:: Work to be completed ::
For the listing below, output exactly the lines from the line with "Image resolution: width=523" up to and including the line with "Open chart settings gear in top toolbar", and no other lines.

:: Records provided ::
*** Begin section ***

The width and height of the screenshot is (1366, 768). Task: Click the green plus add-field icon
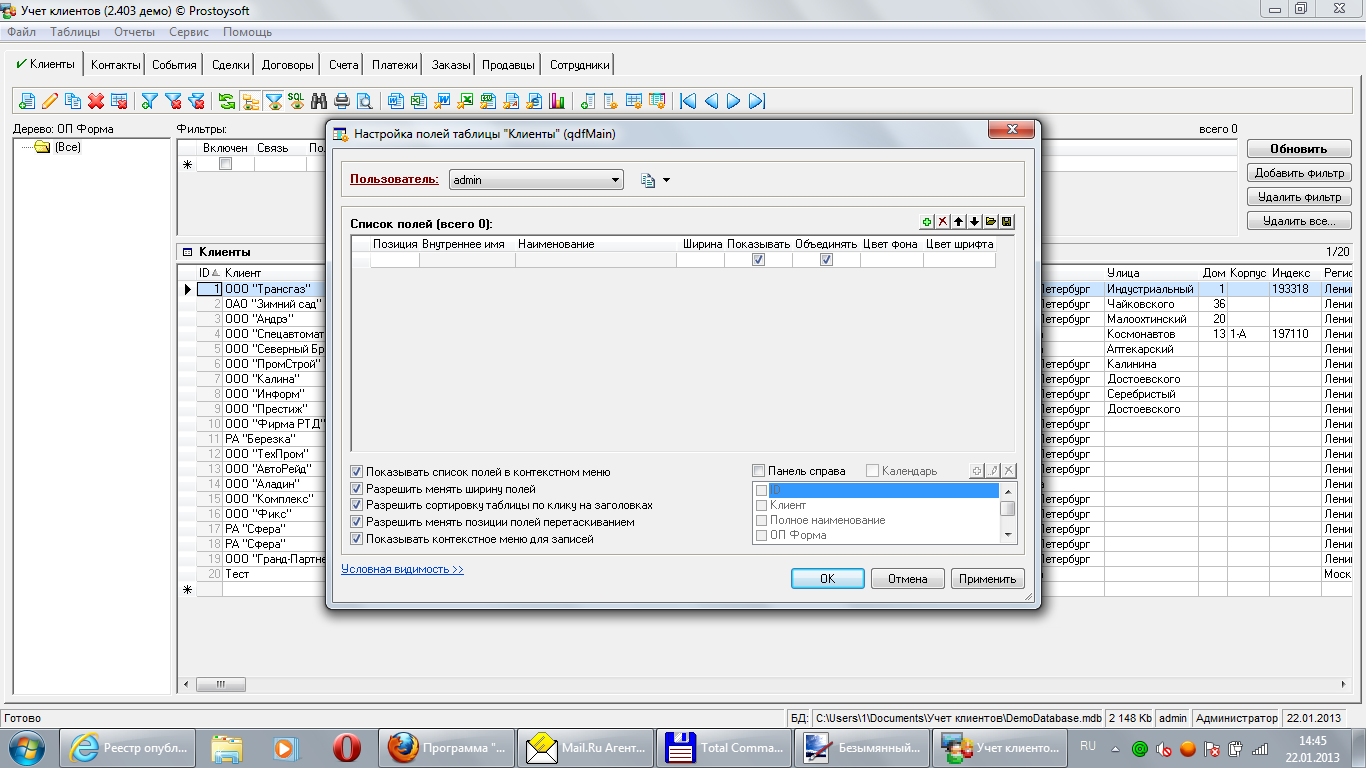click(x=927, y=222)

*** End section ***
*** Begin section ***

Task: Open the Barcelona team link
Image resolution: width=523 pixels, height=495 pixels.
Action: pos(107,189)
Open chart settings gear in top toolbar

*** End section ***
*** Begin section ***

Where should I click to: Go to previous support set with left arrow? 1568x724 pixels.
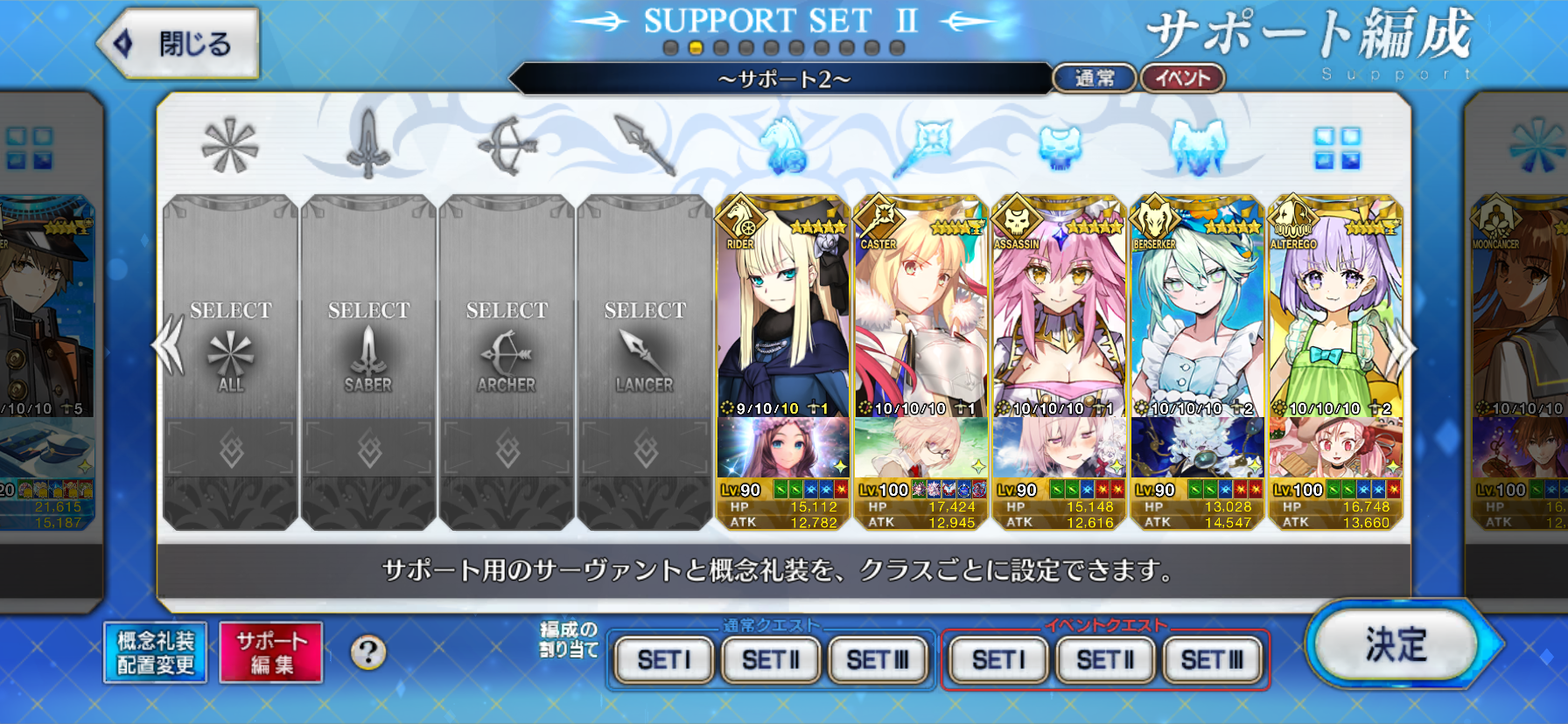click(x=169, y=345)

*** End section ***

:: Finished exercise ::
Image resolution: width=523 pixels, height=495 pixels.
Action: pos(107,189)
Open chart settings gear in top toolbar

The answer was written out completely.